= Requirement =
Copy the data verbatim, starting at its first line and stopping after the line that contains "pyautogui.click(x=424, y=6)". Leave the pictures out of your copy.
— START OF Information supplied —
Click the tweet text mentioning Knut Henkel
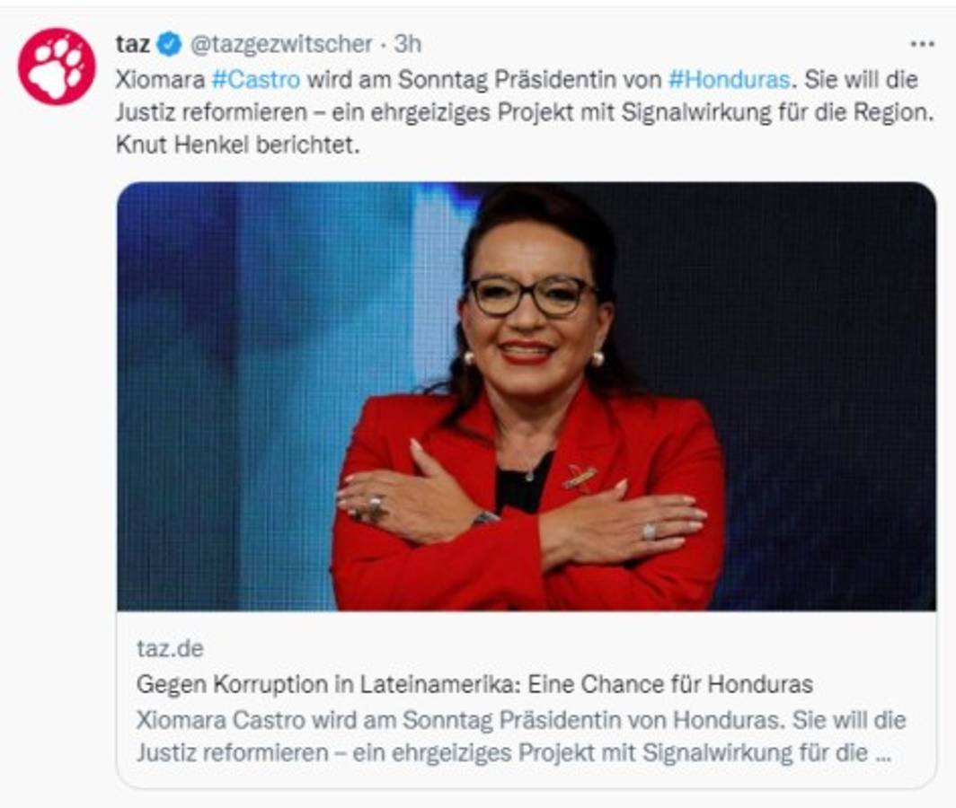 [x=238, y=145]
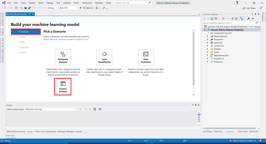Switch to the Package Manager Console tab
The width and height of the screenshot is (266, 144).
(x=70, y=132)
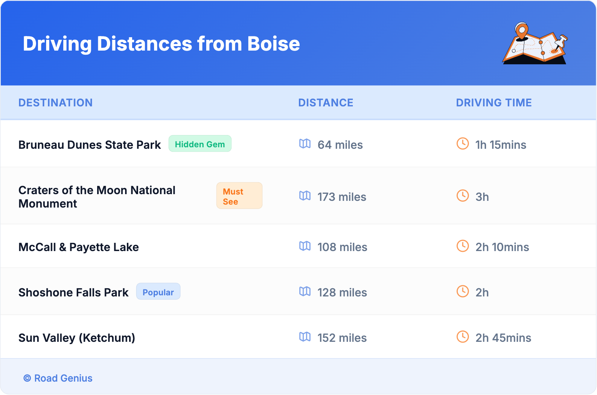Click the Hidden Gem badge
The image size is (597, 395).
pos(200,144)
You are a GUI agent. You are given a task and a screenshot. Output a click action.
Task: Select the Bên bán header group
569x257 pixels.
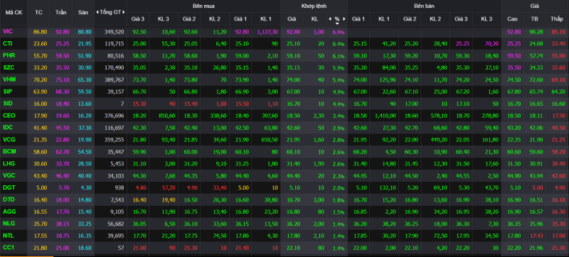pyautogui.click(x=424, y=6)
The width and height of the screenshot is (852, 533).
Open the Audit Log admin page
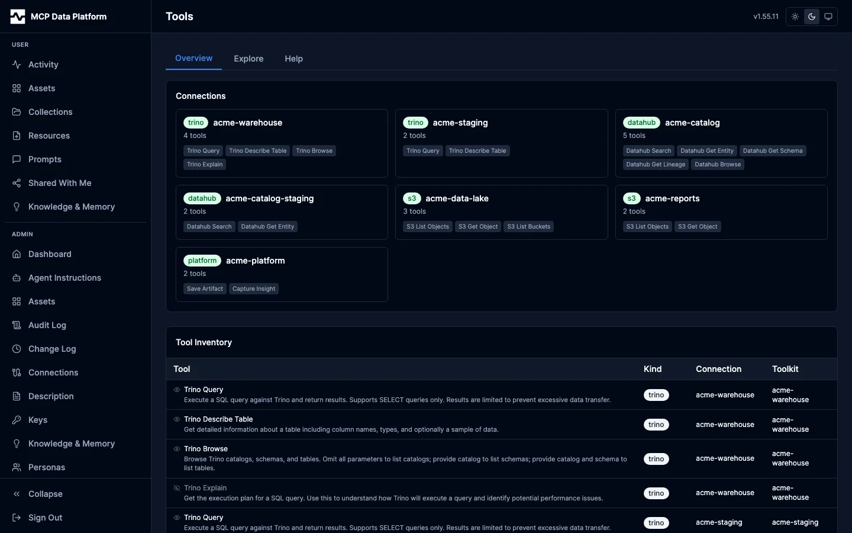(x=46, y=325)
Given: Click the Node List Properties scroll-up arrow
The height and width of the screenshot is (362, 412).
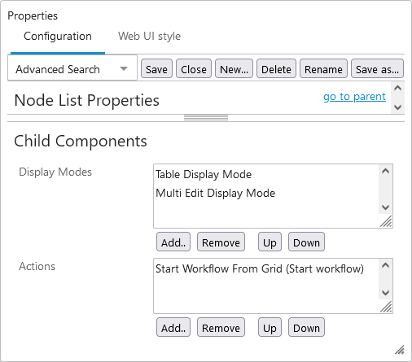Looking at the screenshot, I should (398, 88).
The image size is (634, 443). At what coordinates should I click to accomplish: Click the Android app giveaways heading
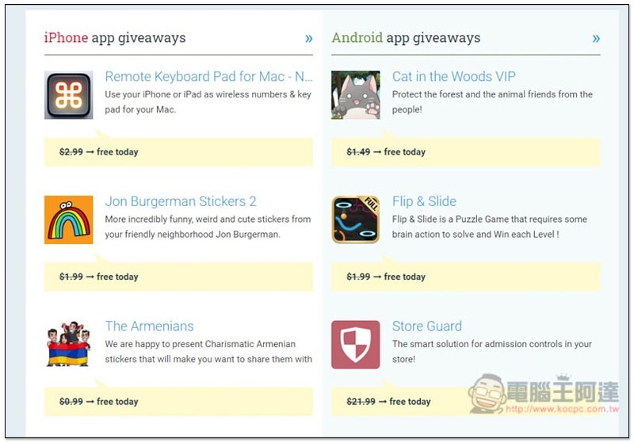pos(406,38)
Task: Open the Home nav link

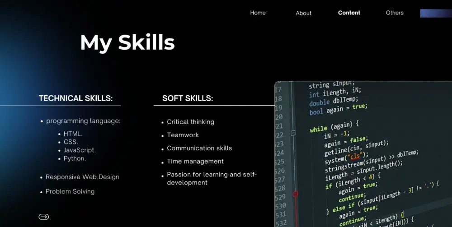Action: 258,13
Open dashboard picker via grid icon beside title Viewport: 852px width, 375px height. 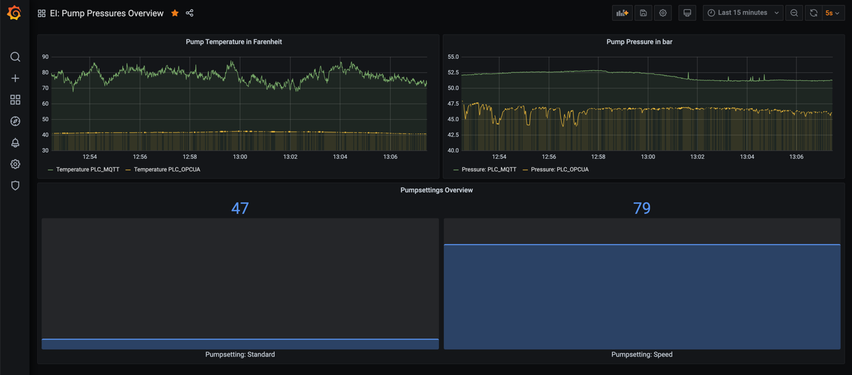point(41,12)
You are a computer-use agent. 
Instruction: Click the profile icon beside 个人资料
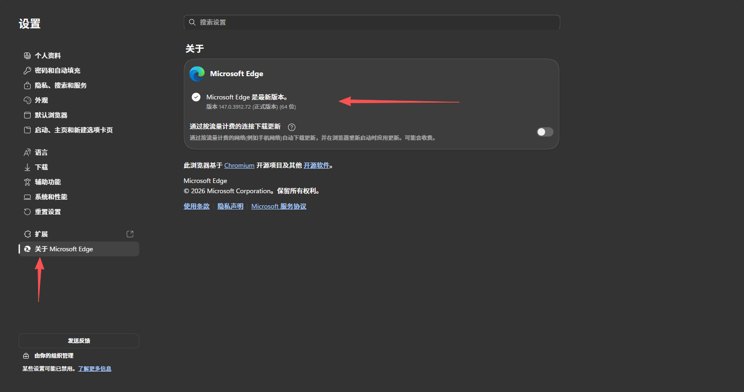pos(27,56)
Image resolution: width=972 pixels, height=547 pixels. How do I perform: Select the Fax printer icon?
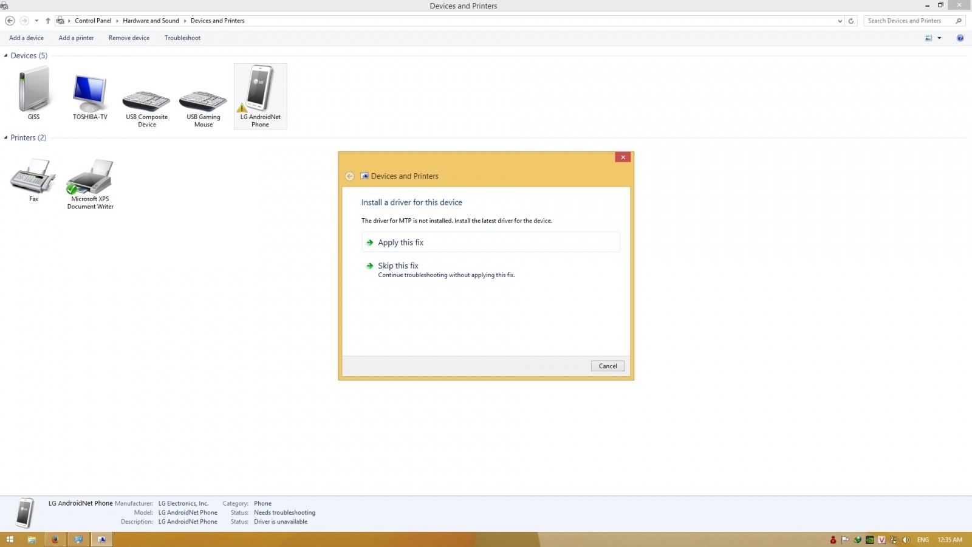pos(33,176)
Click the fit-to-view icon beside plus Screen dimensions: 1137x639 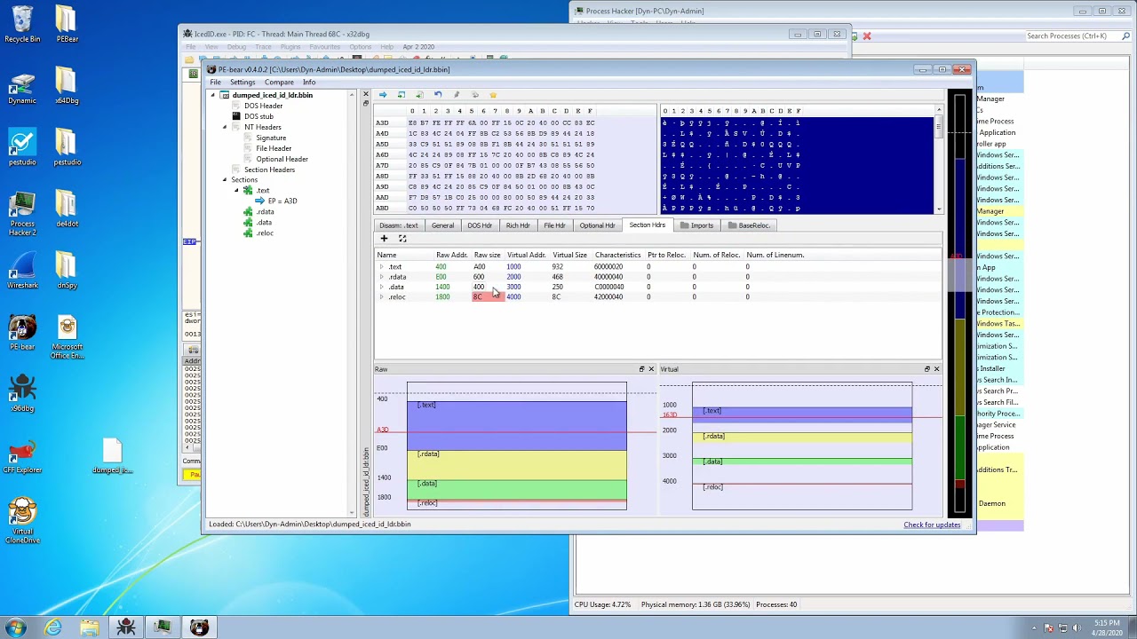tap(402, 239)
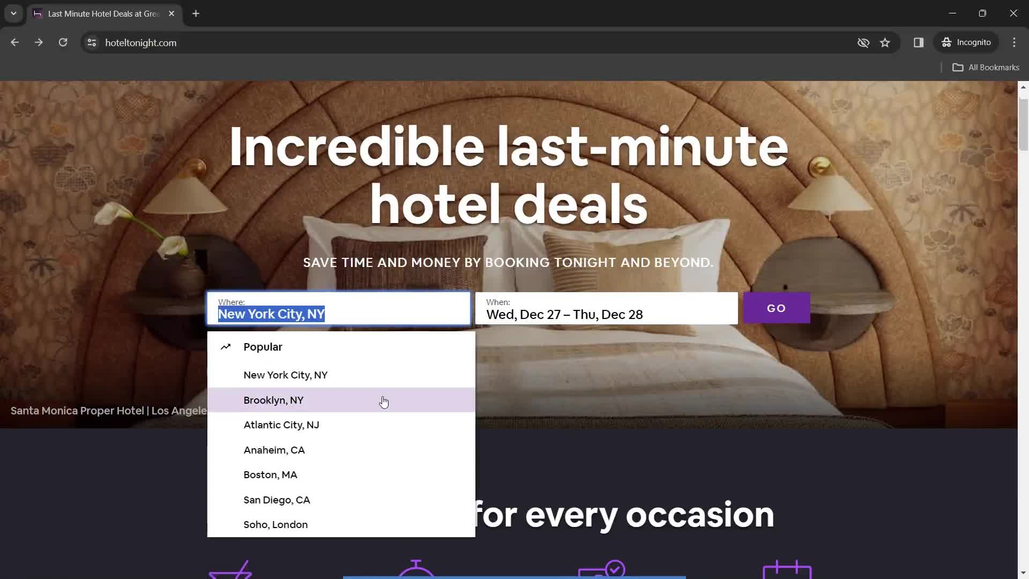Click the forward navigation arrow
The width and height of the screenshot is (1029, 579).
coord(39,42)
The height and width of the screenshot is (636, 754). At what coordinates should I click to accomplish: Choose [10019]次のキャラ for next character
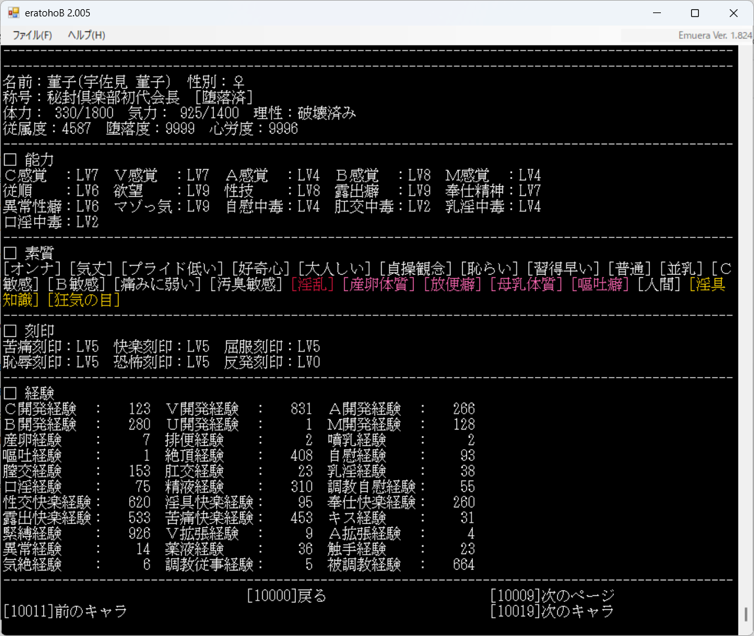click(552, 611)
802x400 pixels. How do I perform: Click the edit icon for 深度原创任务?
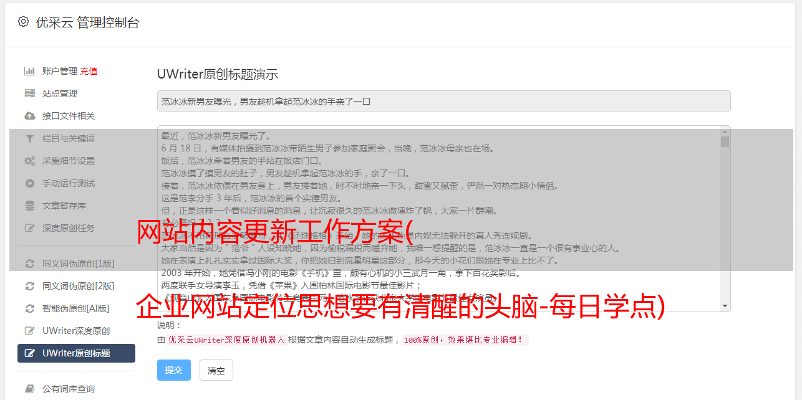(x=29, y=228)
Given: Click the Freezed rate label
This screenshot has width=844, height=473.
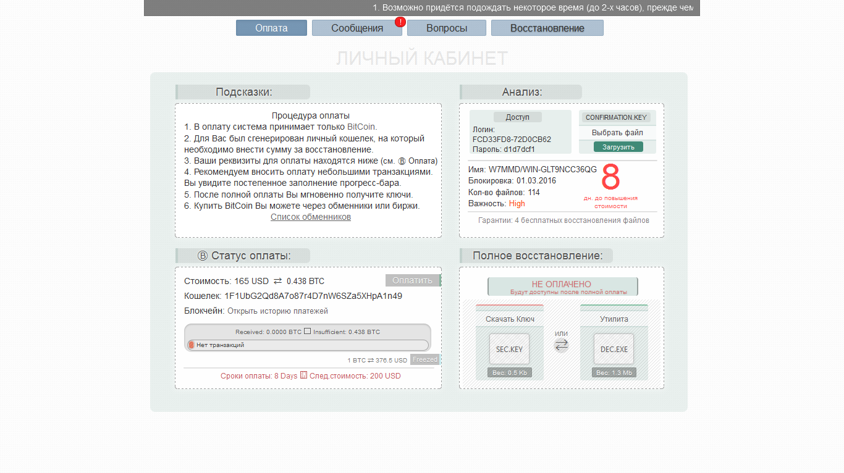Looking at the screenshot, I should pos(424,359).
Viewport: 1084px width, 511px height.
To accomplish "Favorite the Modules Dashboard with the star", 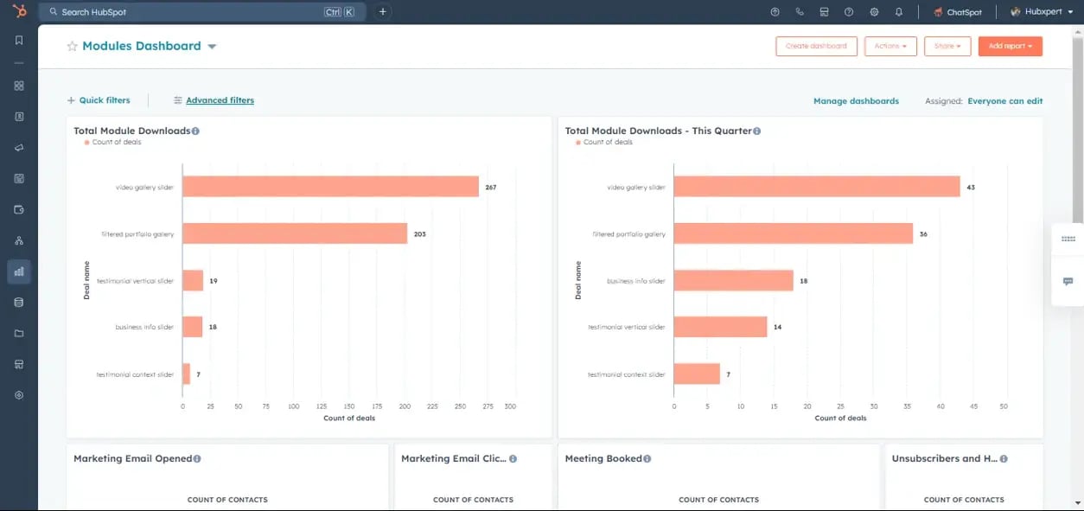I will pos(73,47).
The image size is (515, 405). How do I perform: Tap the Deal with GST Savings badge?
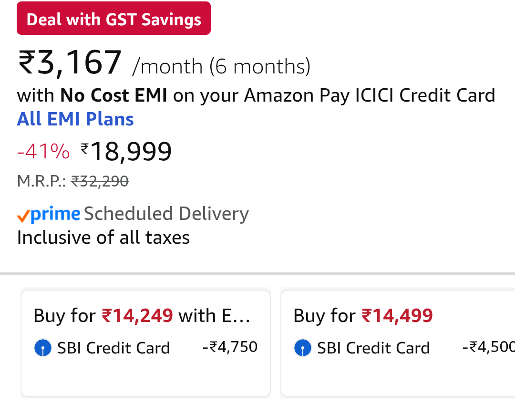(x=113, y=19)
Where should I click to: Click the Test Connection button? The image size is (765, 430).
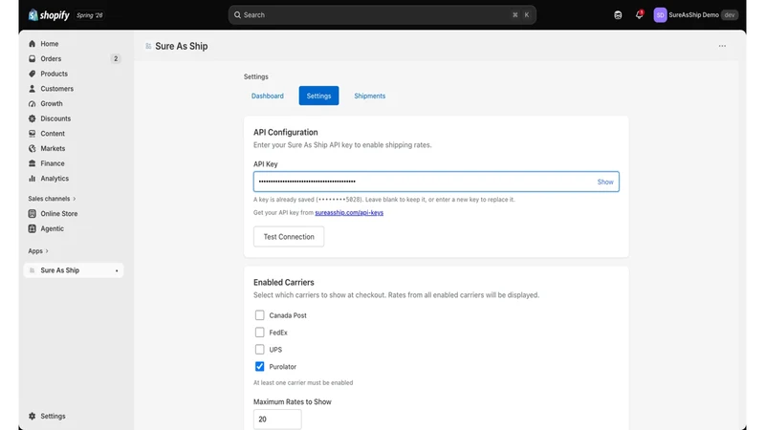click(x=289, y=237)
— END OF Information supplied —
= Written response =
Click the tweet text mentioning Knut Henkel
 [x=238, y=145]
Switch to the Package Manager Console tab
The width and height of the screenshot is (266, 144).
(x=70, y=132)
Click the Hidden Gem badge
The image size is (597, 395).
pos(200,144)
You are a GUI agent. You are given a task and a screenshot. Output a click action.
Task: Select the Bên bán header group
569x257 pixels.
pyautogui.click(x=424, y=6)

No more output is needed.